/*
This documents the processing of hordeum vulgare ESTs to the rice genome.
Lenny Teytelman
Mon Mar 25 10:15:45 2002
*/

The BACs/PACs are from the GenBank Entrez Nucleotide query:

"Oryza [ORGN] AND (30000 [SLEN]:250000 [SLEN]) AND ((htg [KYWD] OR BAC
[ALL] OR chromosome [TITL] OR PAC [ALL]) NOT (marker [TITL] OR cDNA
[TITL] OR mRNA [TITL] OR RAPD [TITL] OR GSS [KYWD] OR telomere [TITL]
OR protein[TITL]))" for BACs, and

The ESTs are from the GenBank nucleotide query "txid4558[orgn]  AND
gbdiv_est[PROP]"  The average ESTs length is 586.



1,847 sequences were compared to  148,651 ESTs using BLAT with
mindIdentity=50.   The 302,684 BLAT hits were filtered using pslReps
utility with -minAli=0.85 -nearTop=0.01.  This resulted in 156,816
alignments.

The lengths of the matches are distributed as follows:

Length of
hits	     Count
--------     ------
0-100		26422
100-150		14299
150-200		15200
200-250		14398
250-300		14936
300-350		14400
350-400		12691
400-450		10209
450-500		8313
500-550		7644
550-600		7357
600-650		4951
650-700		3022
700-750		1605
750-800		973
>800		396



Removing matches with less than 150bp match-length leaves 115,830 hits.

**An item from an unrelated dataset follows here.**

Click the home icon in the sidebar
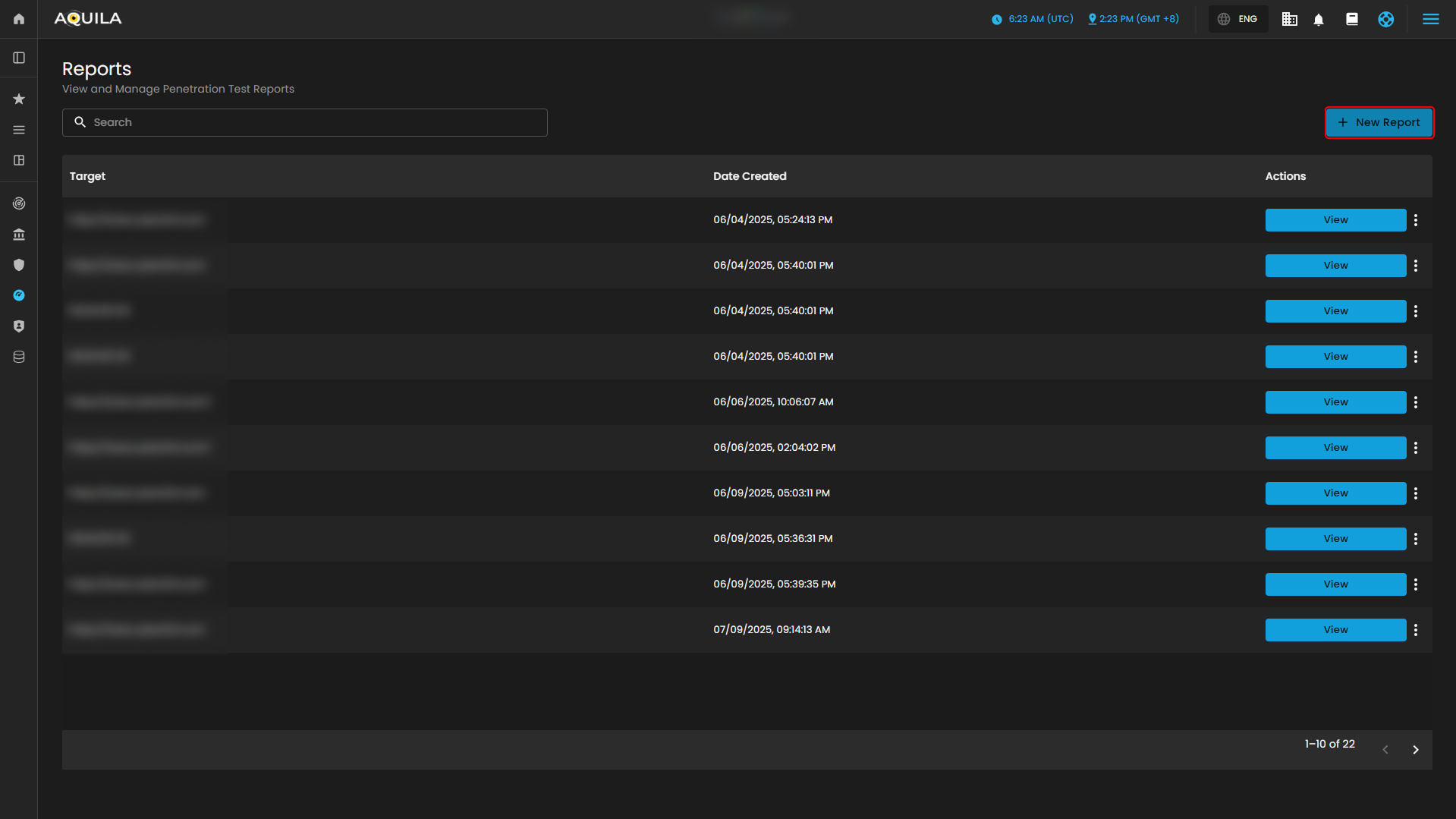Image resolution: width=1456 pixels, height=819 pixels. pos(19,19)
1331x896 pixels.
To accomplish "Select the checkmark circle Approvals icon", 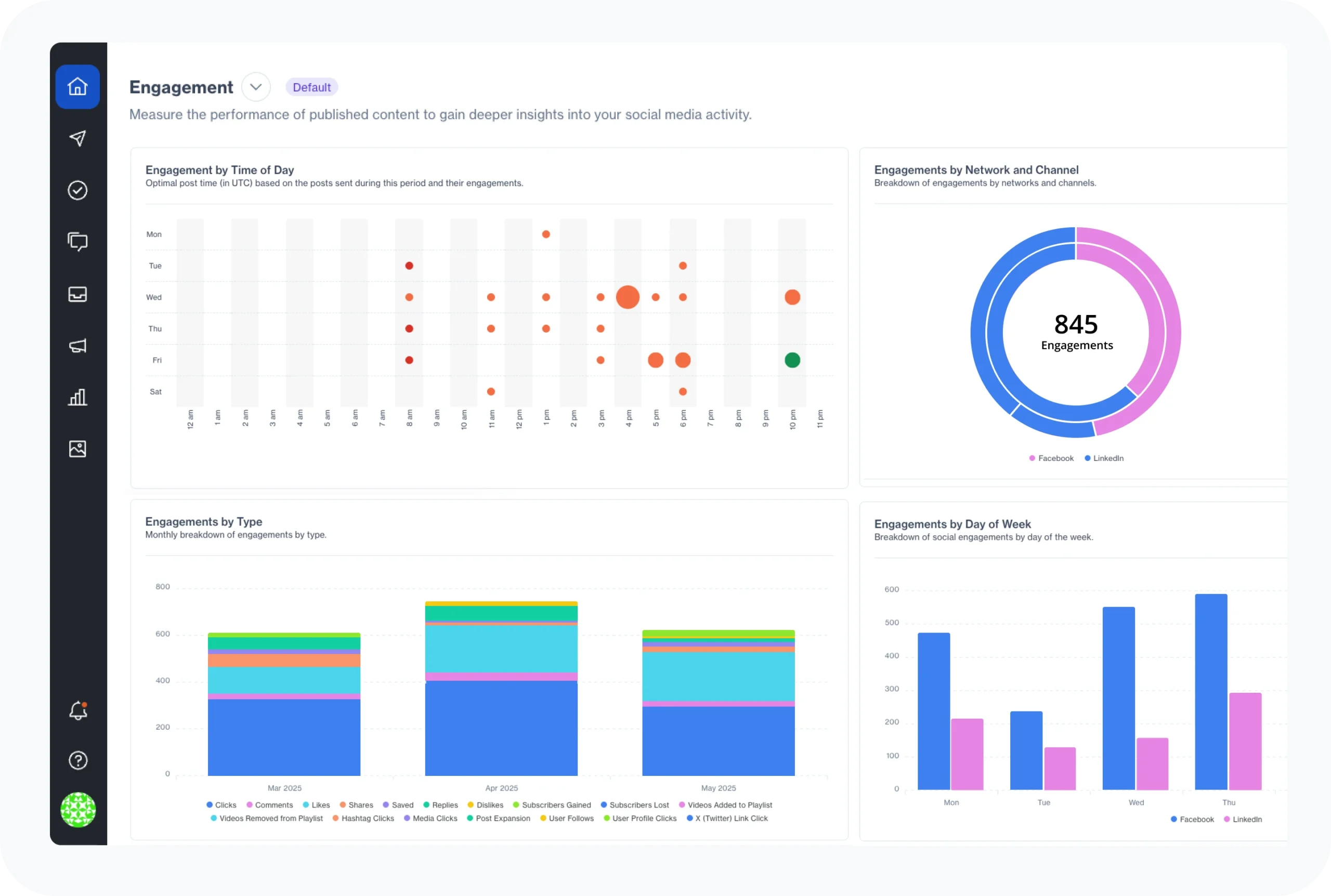I will pos(77,190).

Many of the ESTs hit more than once.  The distribution of the hit
frequencies is:

# Of
Hits per
Feature       Count
-------       -----
01		30843
02		14684
03		5052
04		1425
05		726
06		1922
07		2171
08		127
09		65
10		48
20		130
30		15
40		6
50		1
60		2



ESTs that hit more than three times are removed, with 75,367 hits
remaining.  These matches have the following distribution of the percent
identity per hit:

% Identity	 Count
----------	 ----------
82		605
83		2212
84		3711
85		5016
86		6550
87		7570
88		8746
89		9476
90		9201
91		7465
92		5414
93		3701
94		2452
95		1598
96		918
97		329
98		162
99		165
100		76


The distribution of the sequenced clone gaps is:

Bac Gap
Length	      Count
------	      ----------
01000		62260
02000		9418
03000		1979
04000		480
05000		246
06000		182
07000		64
08000		59
09000		21
10000		36
20000		302
30000		150
40000		47
50000		47
60000		43
70000		13
80000		7
90000		4
>90000		9


The hits represent 50,579 unique ESTs and 1,705 sequenced clones.
Those having at least one gap of length 50 or above, are considered
multi-exon hits.  40,400 are multi-exon and 12,482 are single-exon hits.